• Problem to solve:
Rewrite the lines from the line with "Find the location" to the line with "resize-grip-icon is located", replacing "particular element" with "specific element" and keeping everything else unchanged. Leave the pictures out of your answer.

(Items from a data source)
*-*-*

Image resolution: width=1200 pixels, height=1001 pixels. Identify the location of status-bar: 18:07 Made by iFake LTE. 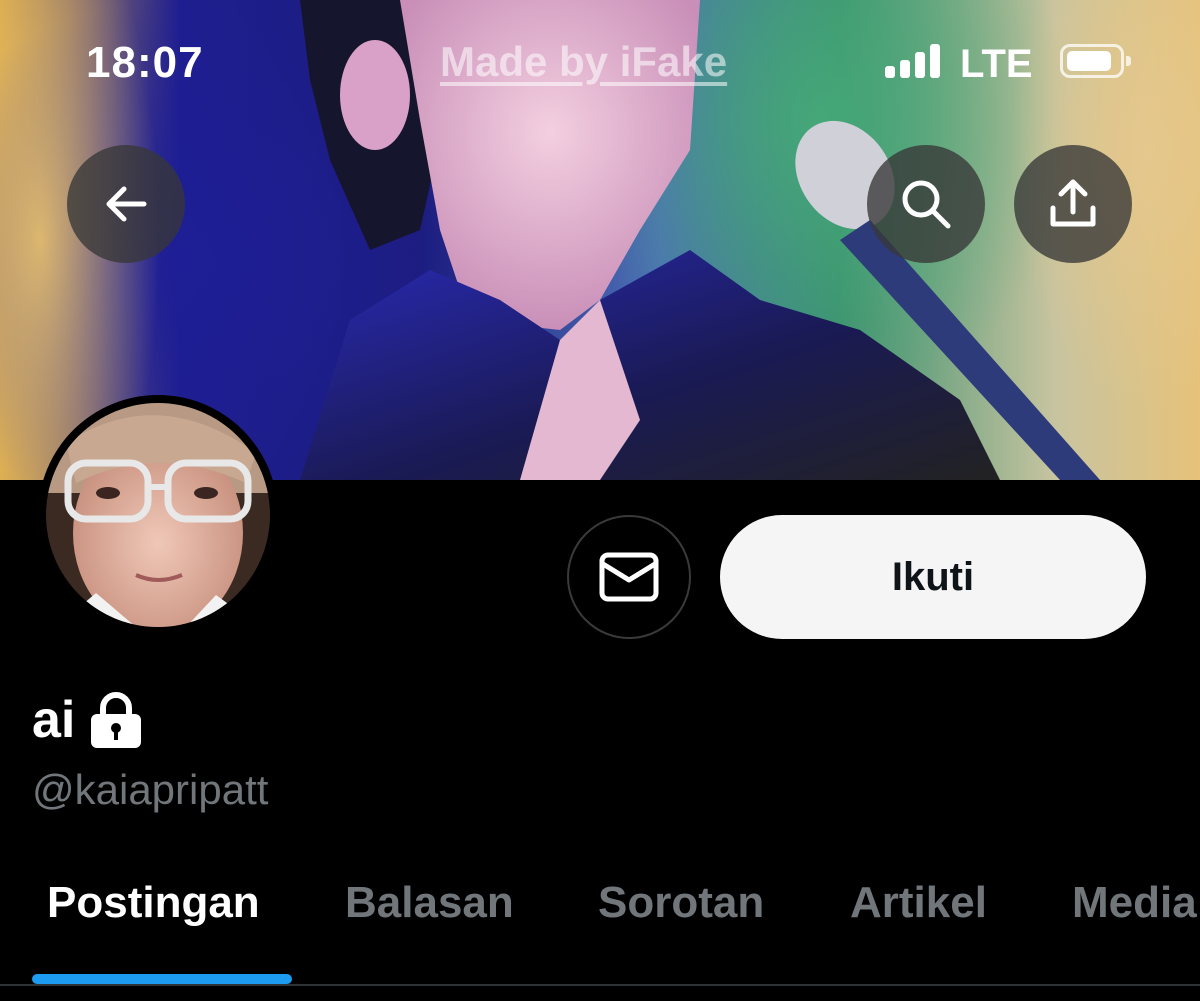
(600, 60).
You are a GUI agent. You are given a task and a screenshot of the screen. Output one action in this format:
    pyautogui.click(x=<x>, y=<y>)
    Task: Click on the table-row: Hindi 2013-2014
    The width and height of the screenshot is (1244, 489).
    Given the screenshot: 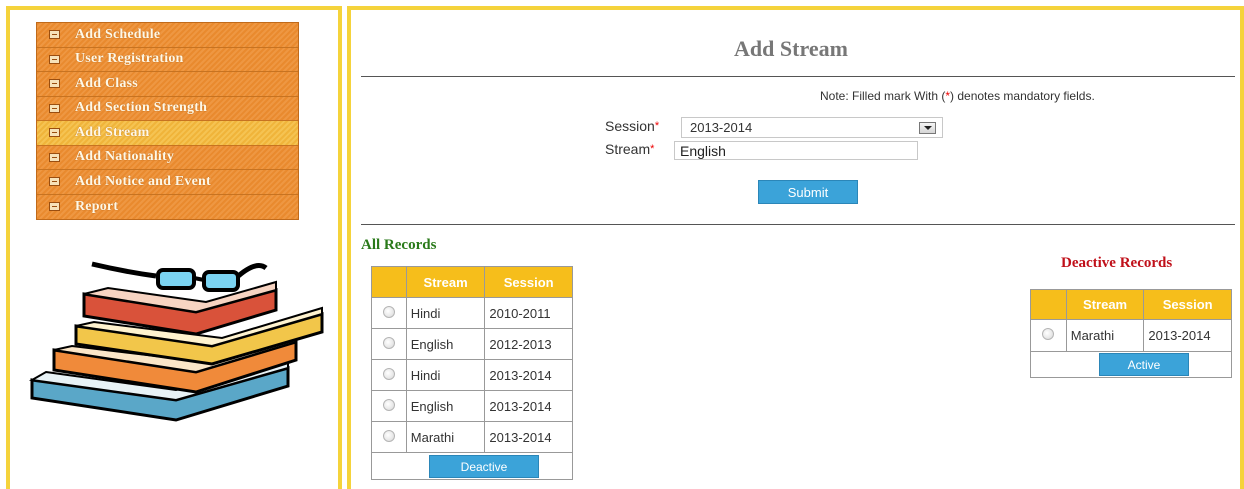 What is the action you would take?
    pyautogui.click(x=472, y=375)
    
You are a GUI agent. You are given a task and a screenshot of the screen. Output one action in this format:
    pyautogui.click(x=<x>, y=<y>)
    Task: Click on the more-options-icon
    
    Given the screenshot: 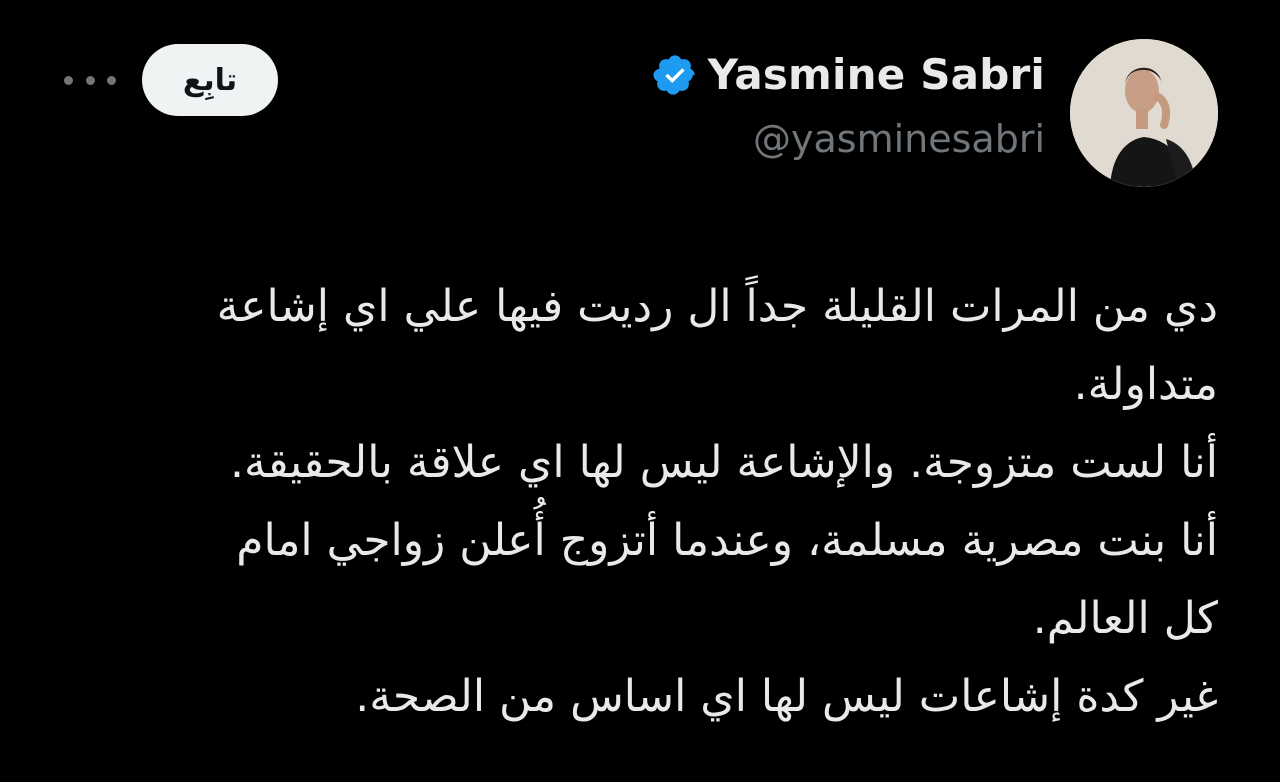 What is the action you would take?
    pyautogui.click(x=90, y=80)
    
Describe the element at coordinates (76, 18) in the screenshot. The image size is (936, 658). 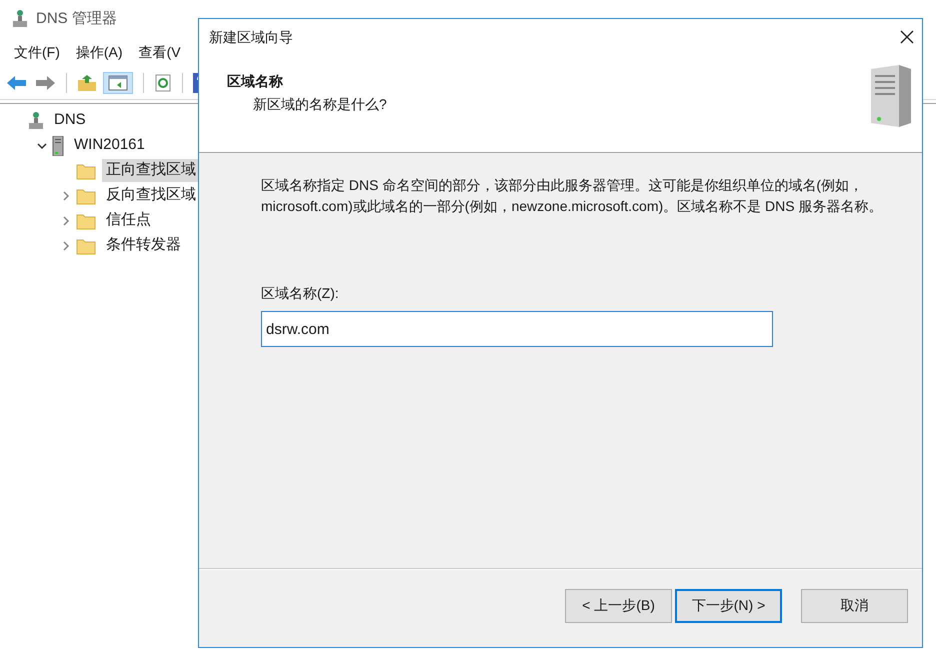
I see `window-title: DNS 管理器` at that location.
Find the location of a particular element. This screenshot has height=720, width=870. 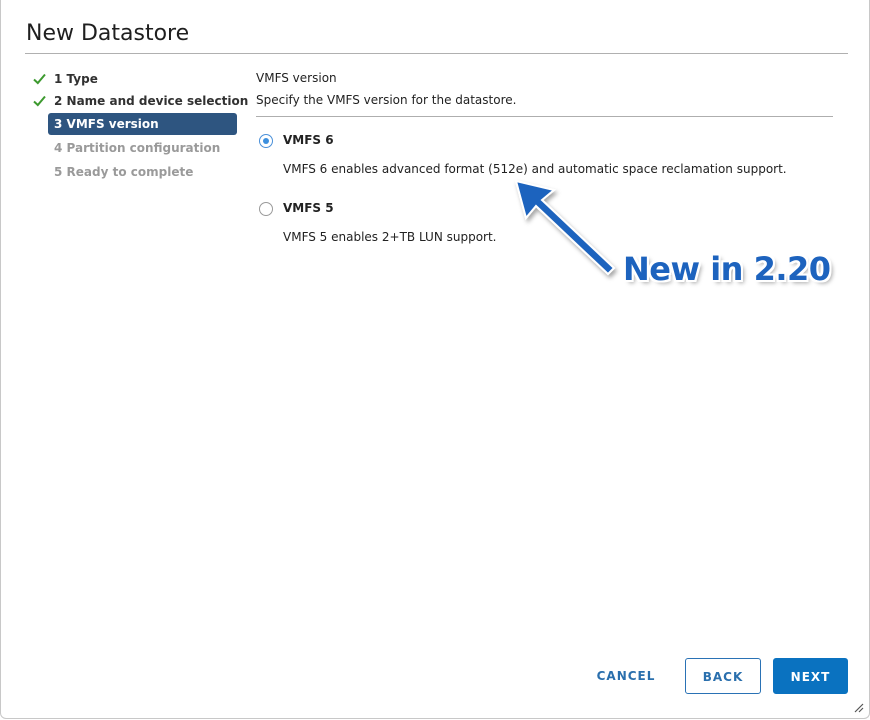

resize-grip-icon is located at coordinates (859, 708).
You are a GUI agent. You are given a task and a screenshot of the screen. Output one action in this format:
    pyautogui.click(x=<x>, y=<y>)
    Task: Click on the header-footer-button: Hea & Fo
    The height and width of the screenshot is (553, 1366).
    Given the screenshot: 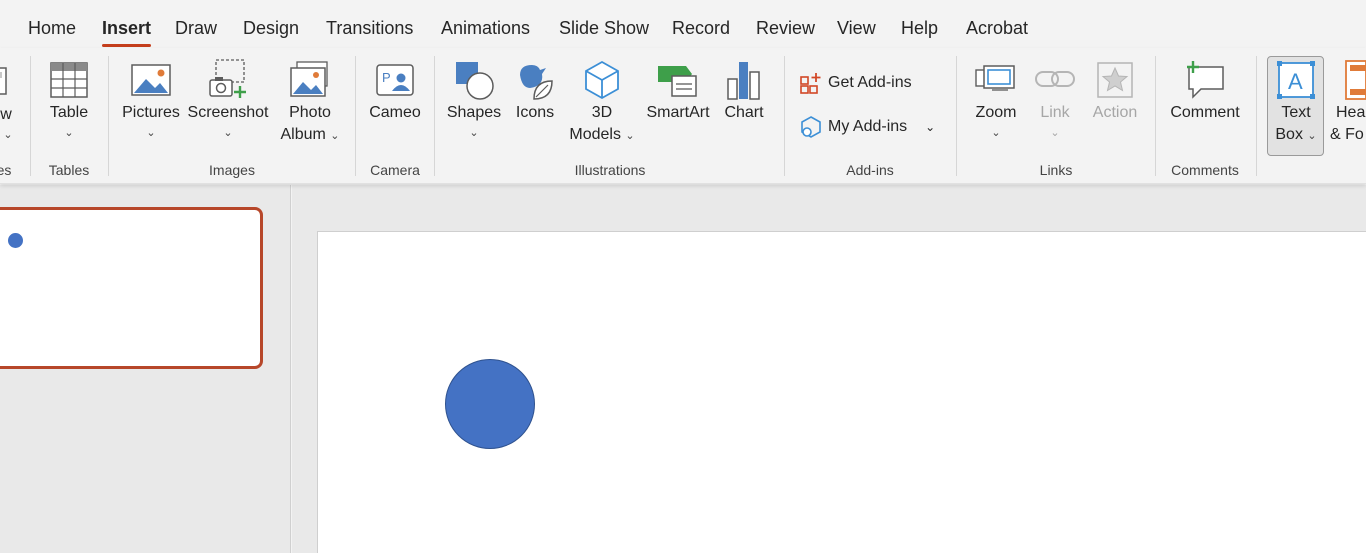 What is the action you would take?
    pyautogui.click(x=1348, y=102)
    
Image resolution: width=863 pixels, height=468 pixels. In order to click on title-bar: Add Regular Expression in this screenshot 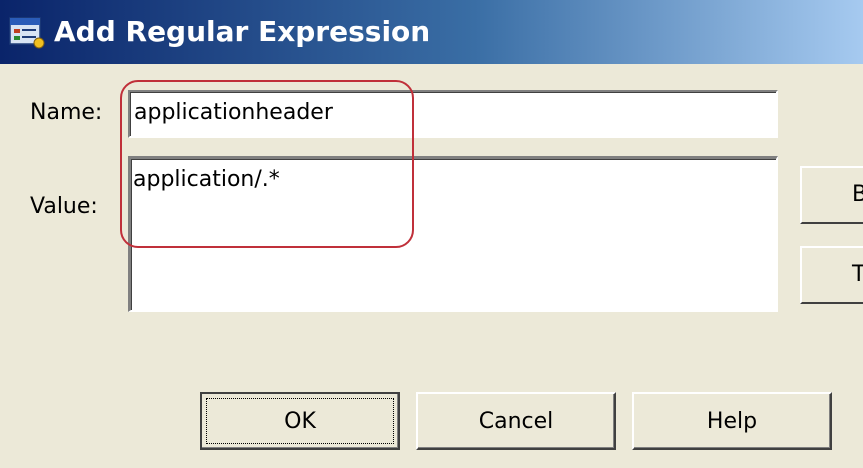, I will do `click(432, 32)`.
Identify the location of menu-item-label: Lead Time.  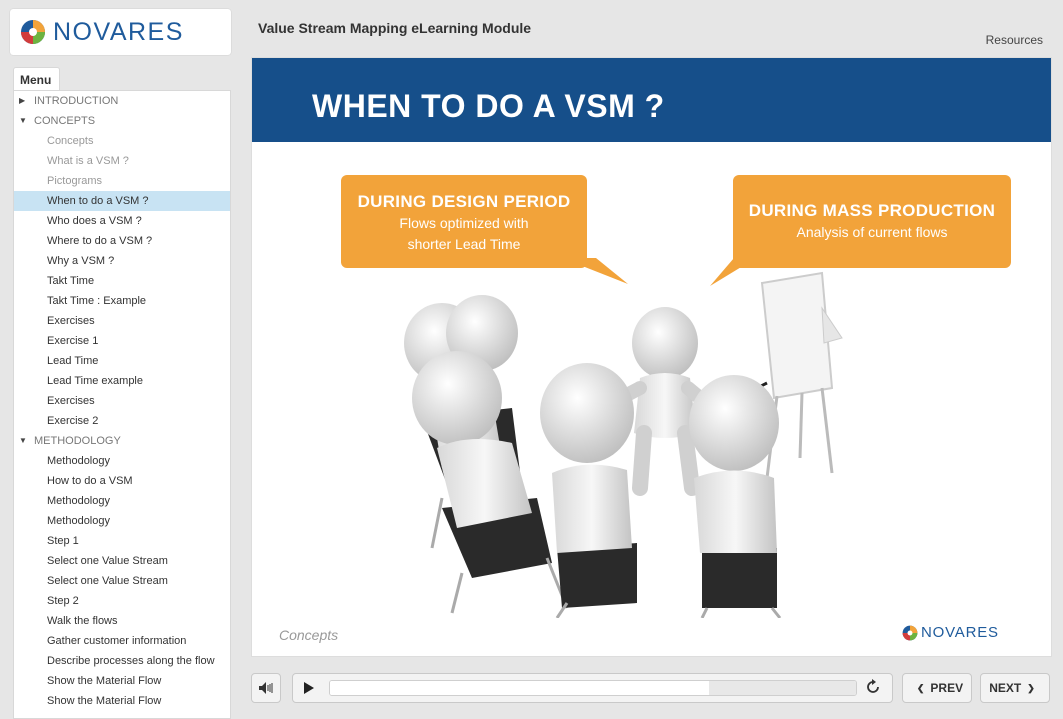
(73, 361).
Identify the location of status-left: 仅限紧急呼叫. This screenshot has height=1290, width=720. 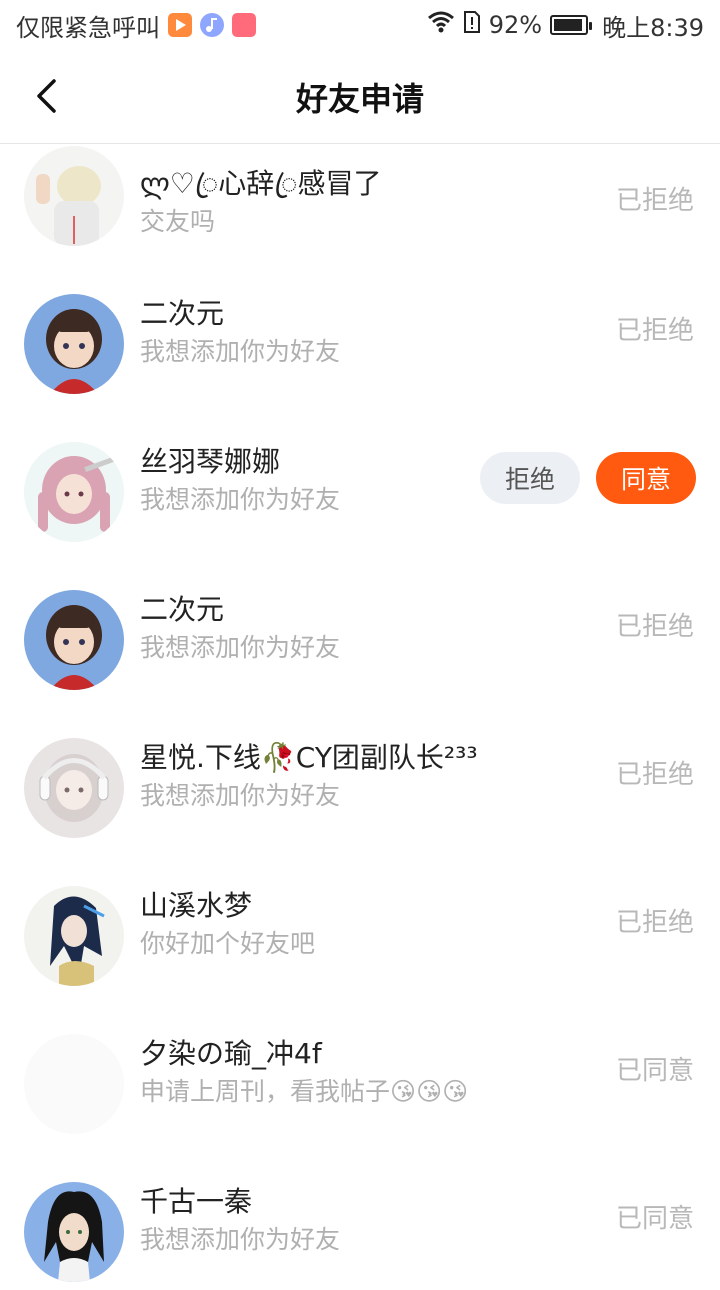
(136, 26).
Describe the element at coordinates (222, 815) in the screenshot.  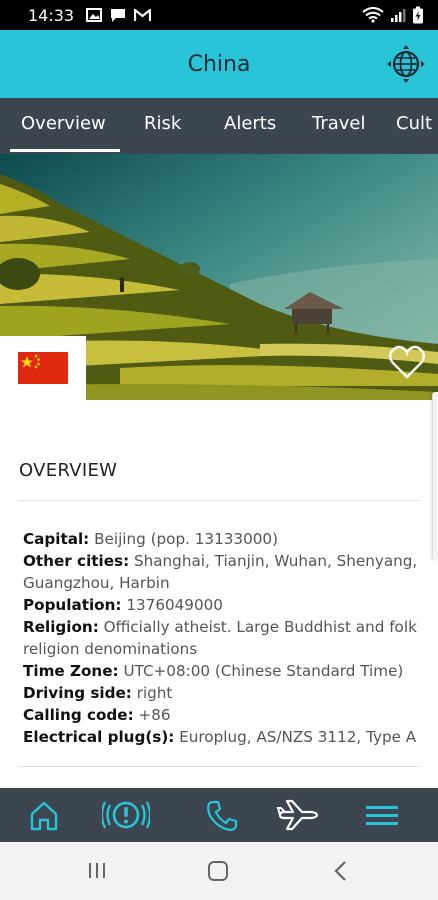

*-*-*

• Result of the task:
Find the location of a specific element. This screenshot has height=720, width=870. 

resize-grip-icon is located at coordinates (859, 708).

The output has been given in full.